И «С Капри покончено» играет в «Рош Нуар» вновь, снова, много раз. Нет ничего красивее этой песни.
Я уезжаю на три дня к матери, которая живет со своим мужем в Дё-Севре. Моя мать тут же понимает, что эта история не может закончиться. И самое потрясающее, что она находит это нормальным, совершенно нормальным, как если бы это было что-то очевидное и необходимое. Она пока не говорит мне этого, она скажет об этом позже.
Я возвращаюсь в Трувиль. Мы назначаем друг другу встречу в баре «Наутика» возле вокзала. Она приезжает. Она накрасилась. Толстый слой тонального крема, густая ярко-красная помада. Как проститутка. Она улыбается. На вид ей лет сто. Тысяча. Пятнадцать с половиной, и скоро она поднимется на паром, чтобы пересечь реку, а рядом с ней будет стоять автомобиль Китайца, который повезет ее через рисовые поля к лицею Шасселу-Лоба в Сайгоне.
Мы вместе. Мы пьем красное вино. Она говорит: я покажу вам Барневиль-ла-Бертран. Мне очень нравится это название, Ла-Бертран.
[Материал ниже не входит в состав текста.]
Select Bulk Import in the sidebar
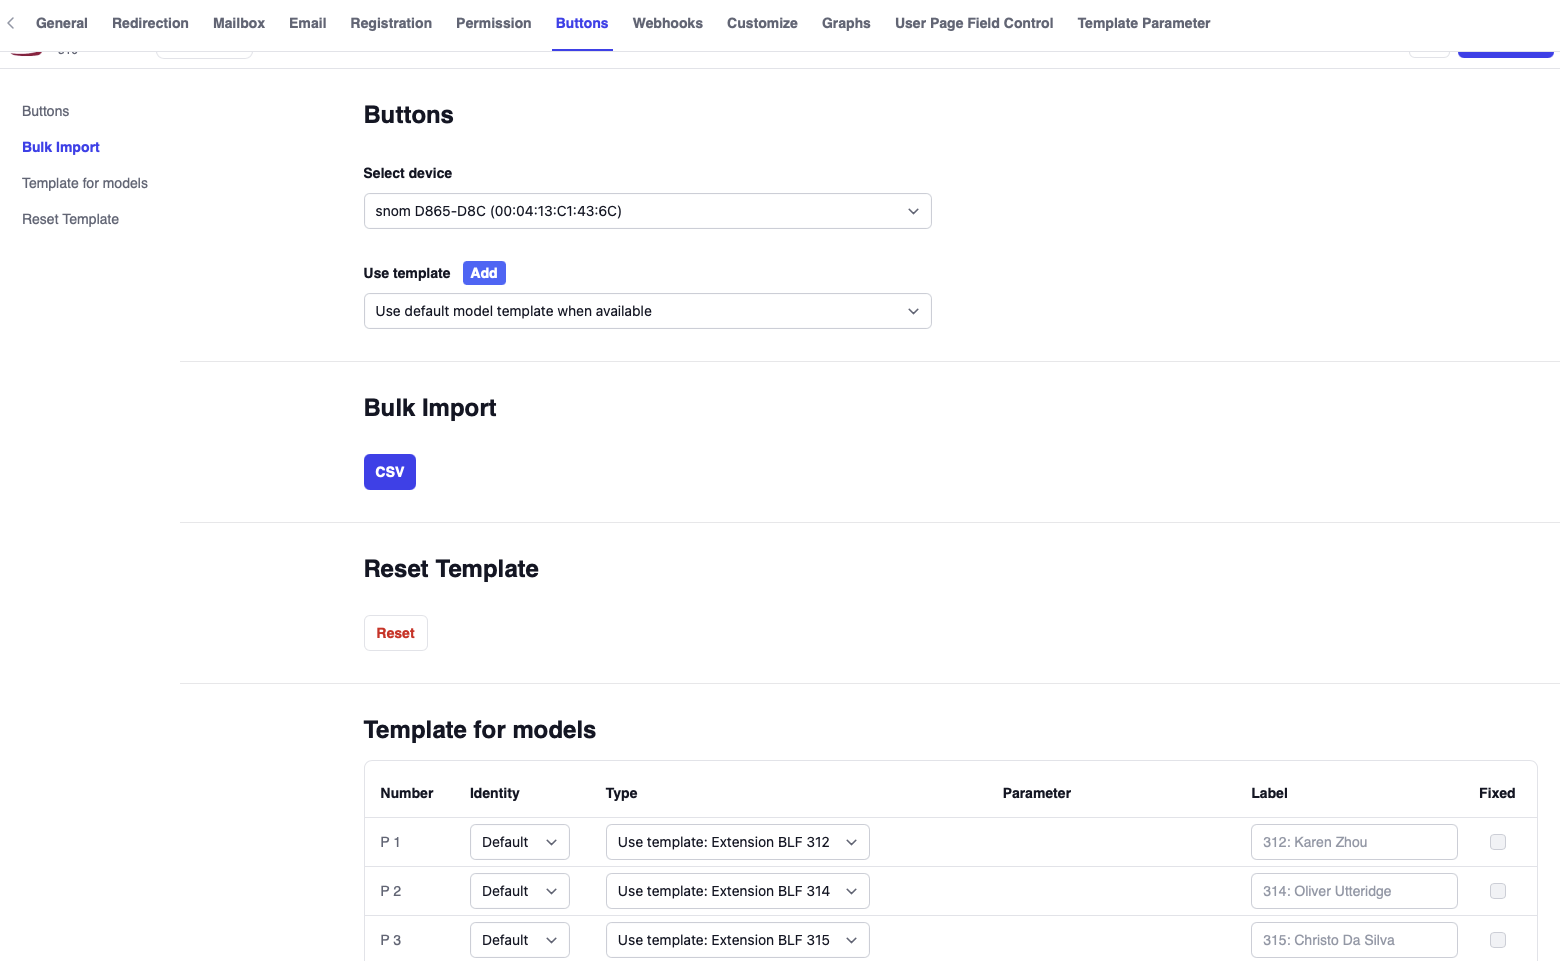tap(61, 147)
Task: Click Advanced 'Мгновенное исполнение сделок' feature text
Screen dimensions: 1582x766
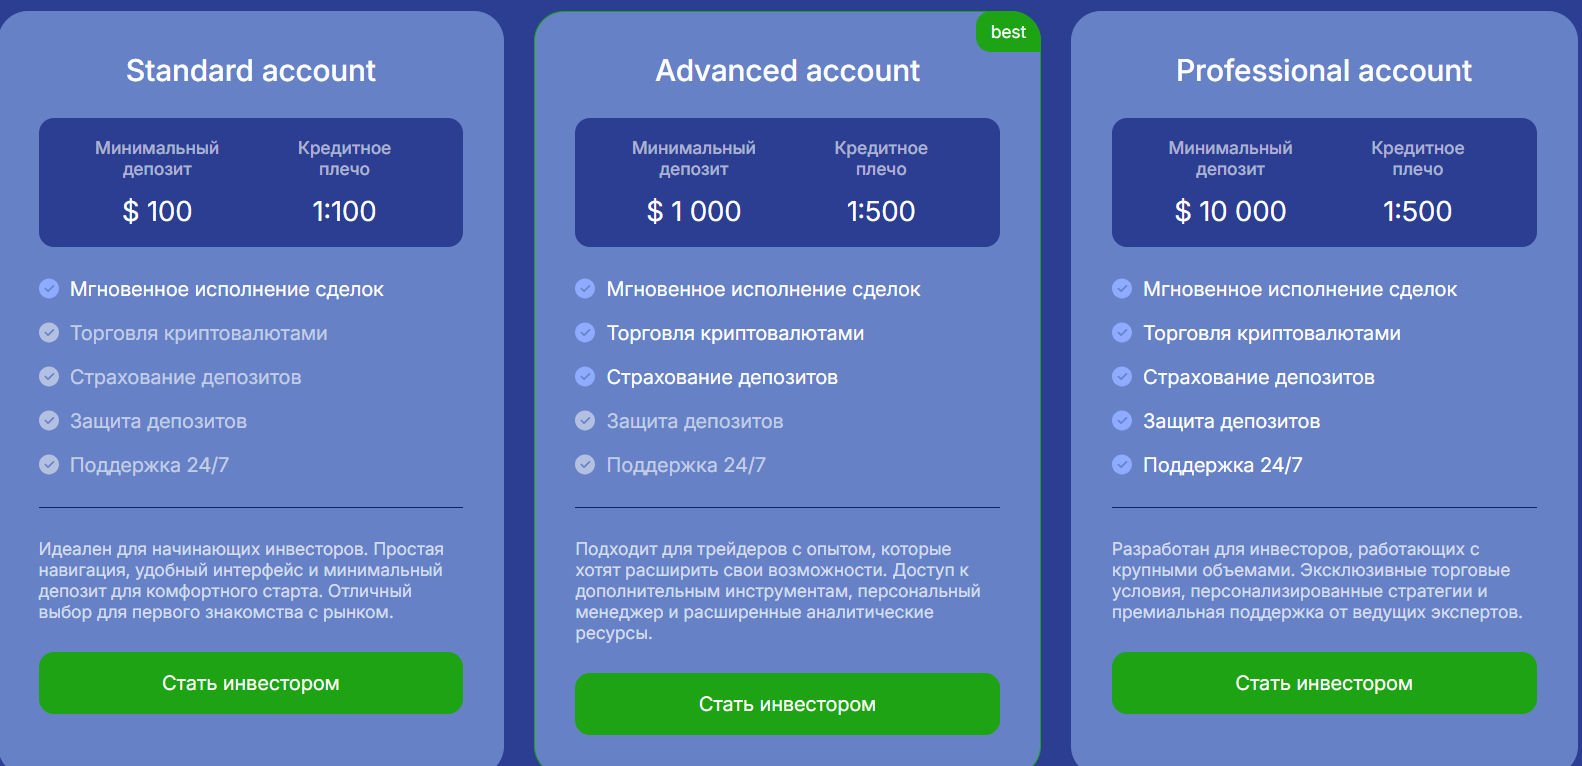Action: [763, 289]
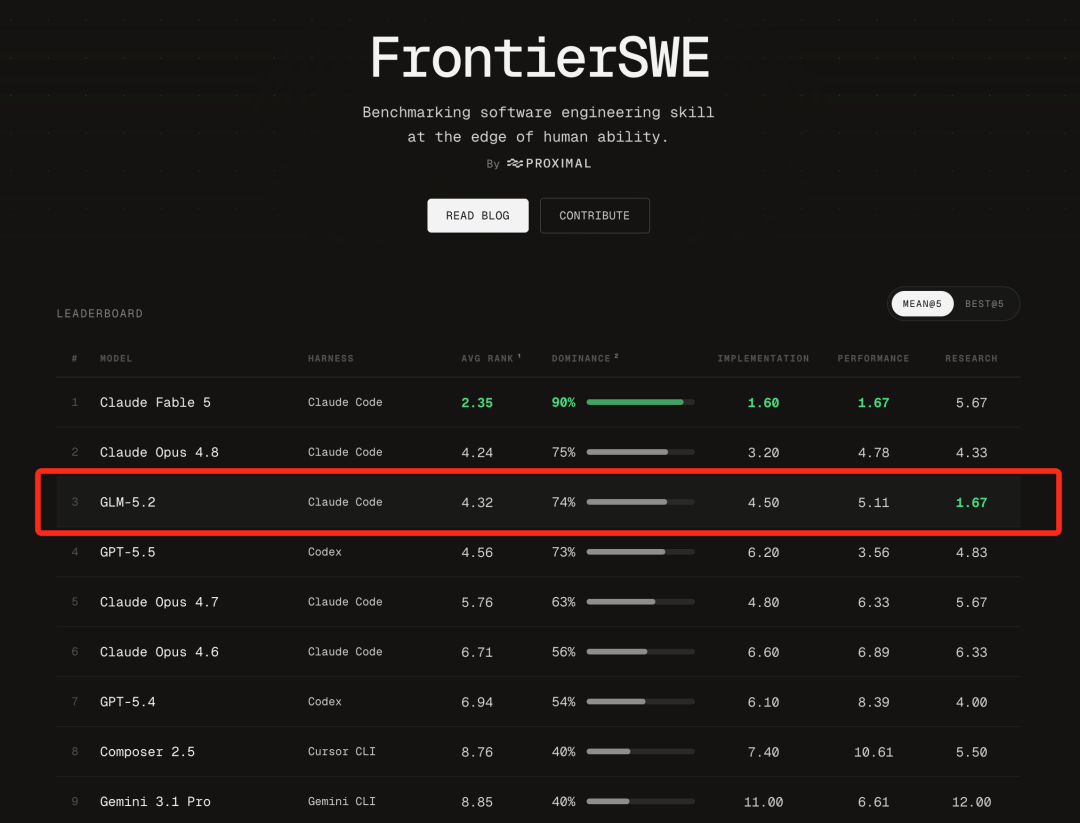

Она спрашивает: вы меня любите? Я не отвечаю. Я не могу ей ответить. Она говорит: если бы я не была Дюрас, вы бы никогда на меня не посмотрели. Я не отвечаю. Я не могу ответить. Она продолжает: вы не меня любите, вы любите Дюрас, вам нравится только то, что я пишу. Сейчас вы напишете: «Я не люблю Маргерит». Дает мне ручку, листок бумаги и говорит: давайте же, пишите, и все будет сделано. Я не могу. Я не пишу того, что она просит, что она не хочет читать. Она говорит: Ян, если бы я не написала ни одной книги, вы бы любили меня тогда? Я опускаю глаза. Я не отвечаю. Я не могу ответить. Она говорит: кто же вы такой? Я ничего не знаю о вас, я не знаю, кто вы, что вы здесь делаете вместе со мной. Может быть, это все из-за денег? Я предупреждаю вас: вы ничего не получите, я ничего не дам вам. Знаете, я знакома с мошенниками, со мной это не пройдет.
Тишина.
Она говорит: надо же было, чтобы такое случилось со мной, попался этот тип, который молчит, ничего не говорит, ни о чем ничего не знает, вообще ничего не знает. Надо же было, чтобы это оказалась именно я, как же мне не везет. Но вы здесь не останетесь, вы вернетесь туда, откуда пришли, с меня хватит, нечего вам здесь делать, я вас не знаю, я понятия не имею, кто вы.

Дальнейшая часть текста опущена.